基于视觉信息和DOM树的Deep Web数据自动抽取

发布时间：2018-08-07 18:50

【摘要】：随着互联网的飞速发展，其中已蕴含了海量的信息资源，涵盖了现实世界的各个领域。相对于Surface Web，，Deep Web蕴含着更丰富的数据、拥有更多的访问量和更快的增长速度。但是Deep Web页面是动态生成的，难以被传统搜索引擎索引到。因此，如何有效地获取和利用Deep Web页面的数据成为一个重要的研究方向。Deep Web数据通过查询结果页面表现出来，但是网页中的数据形式各异、缺乏结构性，便于用户浏览却难以利用。本文基于网页的视觉信息和DOM树结构，对Deep Web查询结果页面的数据自动抽取进行了研究，主要研究内容如下： (1)定位数据区域。首先通过分析Deep Web查询结果页面中数据区域的特点，找到能够使之定位的视觉特征。然后收集了相关页面作为样本，并对样本中的节点进行手工标注。通过Weka训练得到相应的决策树，最后使用该决策树对应的规则来定位数据区域。 (2)抽取数据记录。这个过程分为两步：定位数据记录和去噪。

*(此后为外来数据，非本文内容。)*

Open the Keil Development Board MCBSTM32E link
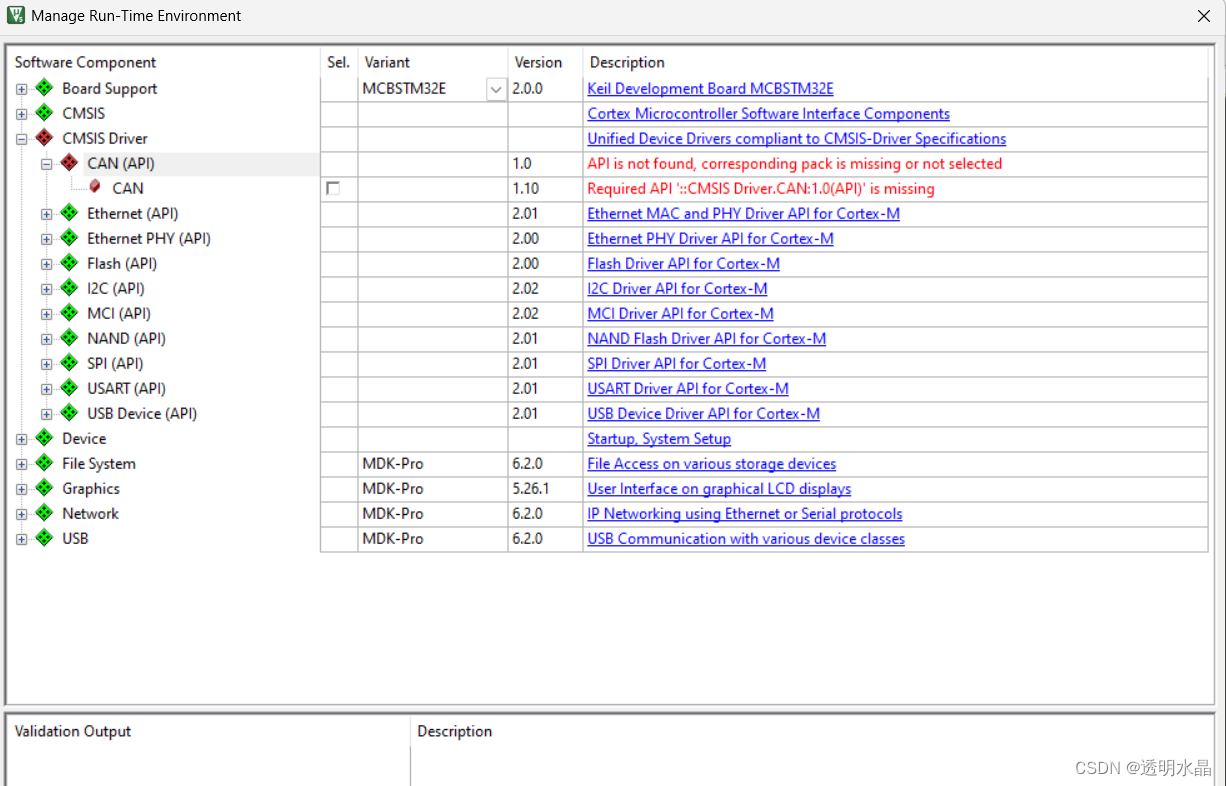1226x786 pixels. coord(710,88)
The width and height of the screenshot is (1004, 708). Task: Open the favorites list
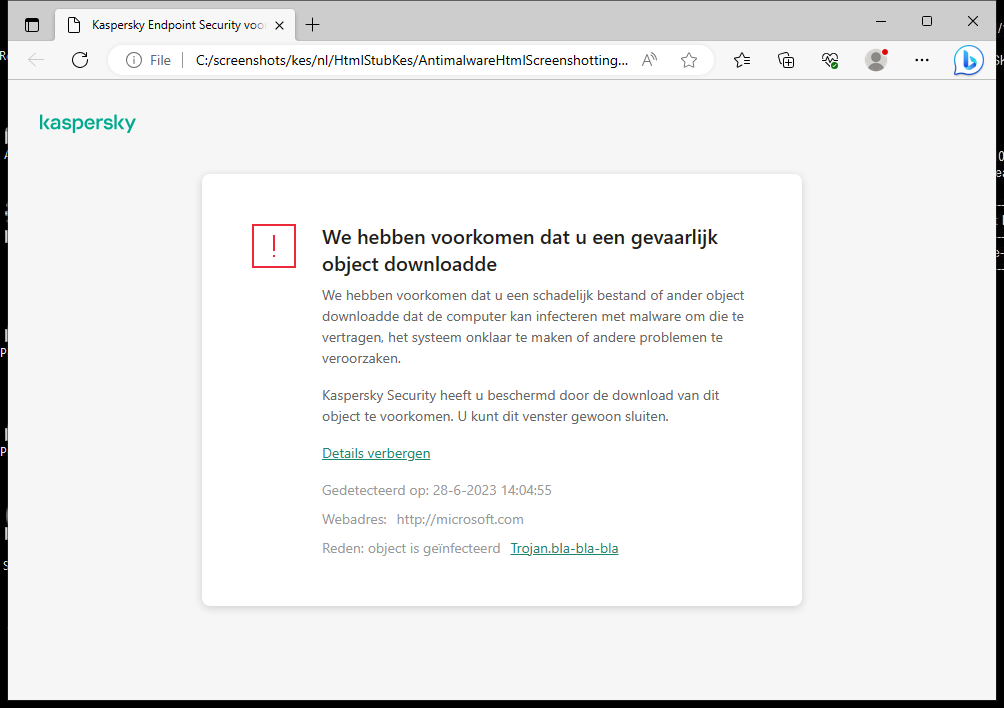pos(742,60)
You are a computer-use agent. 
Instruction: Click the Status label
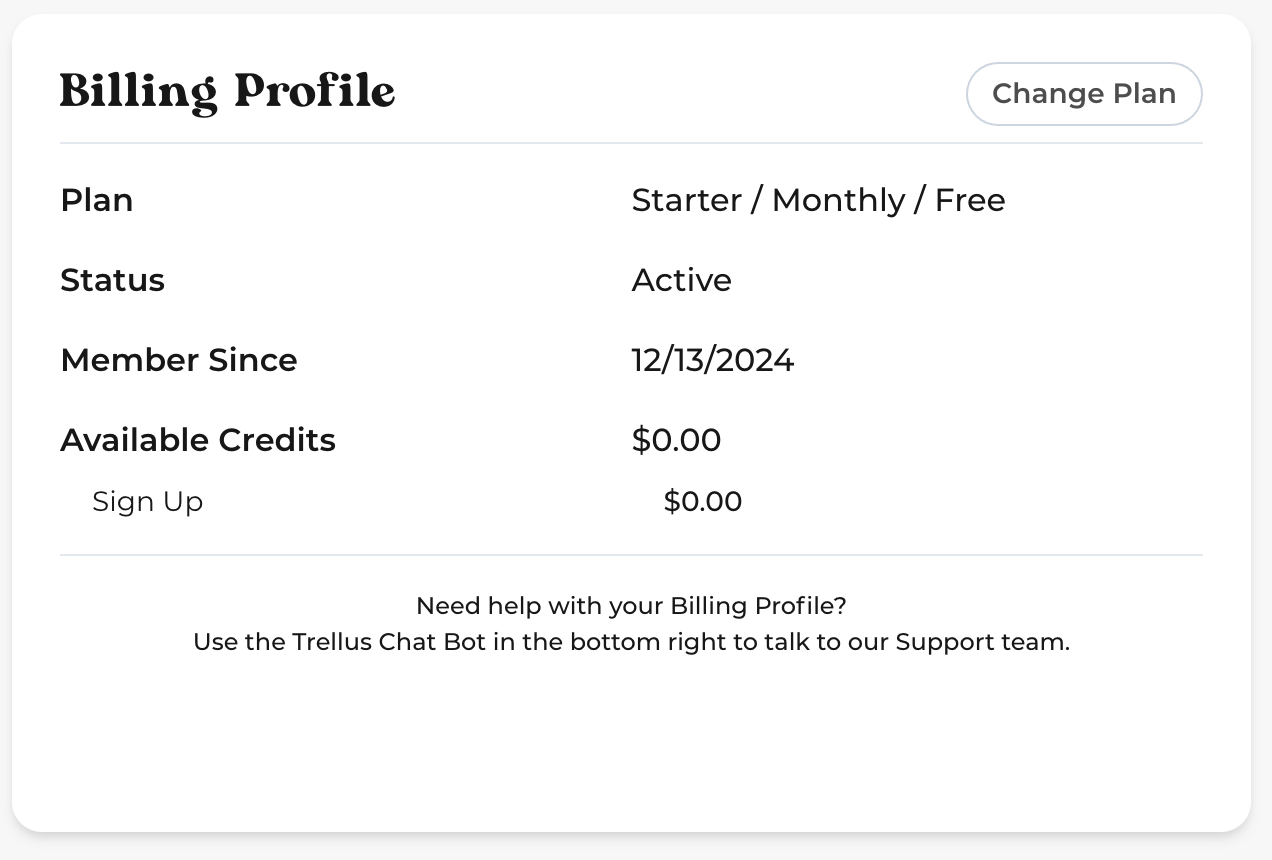112,280
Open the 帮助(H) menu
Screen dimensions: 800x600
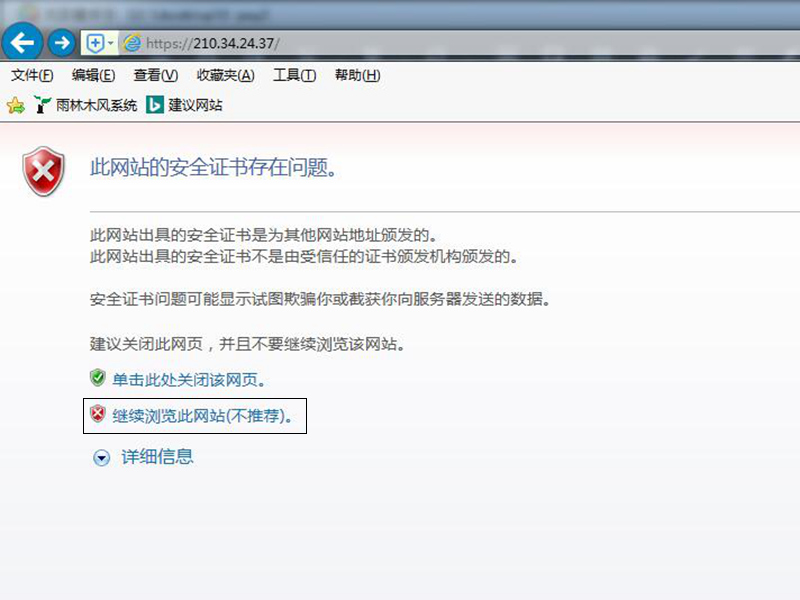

第一步，根据网页中数据记录的DOM树的结构特点及其视觉特征，提出了数据记录定位算法，但是由此得到的节点中不仅包含了数据记录节点，还有少量的噪音；第二步，通过xpath定义了数据记录的相似度，并通过相似度比较进行去噪，从而得到数据记录节点。 (3)对齐数据项。首先将数据记录划分成相应的数据项，然后为便于对齐设计了相应的数据结构，并基于xpath给出了对齐数据项的算法。 (4)模板。针对数据区域、数据记录以及数据项各自的特点，提出了相应的模板。通过模板的使用，不仅在抽取过程中避免了大量重复的计算，提高了抽取速度，而且方便实现连续页面的数据项抽取。论文的创新点如下：(1)引入了xpath的概念，通过xpath定义了数据记录的相似度，从而进行数据记录的去噪。并通过xpath的比较完成了数据项的对齐。(2)提出了数据项粒度的概念，并给出了将数据记录划分为数据项的相应方法。在以上研究的基础上，设计开发了Deep Web查询结果页面的数据自动抽取系统，并且解决了抽取过程中遇到的其他问题。如AJAX异步数据的抽取等。实验表明，本文方法可以快速、准确地从Deep Web查询结果页面中抽取数据。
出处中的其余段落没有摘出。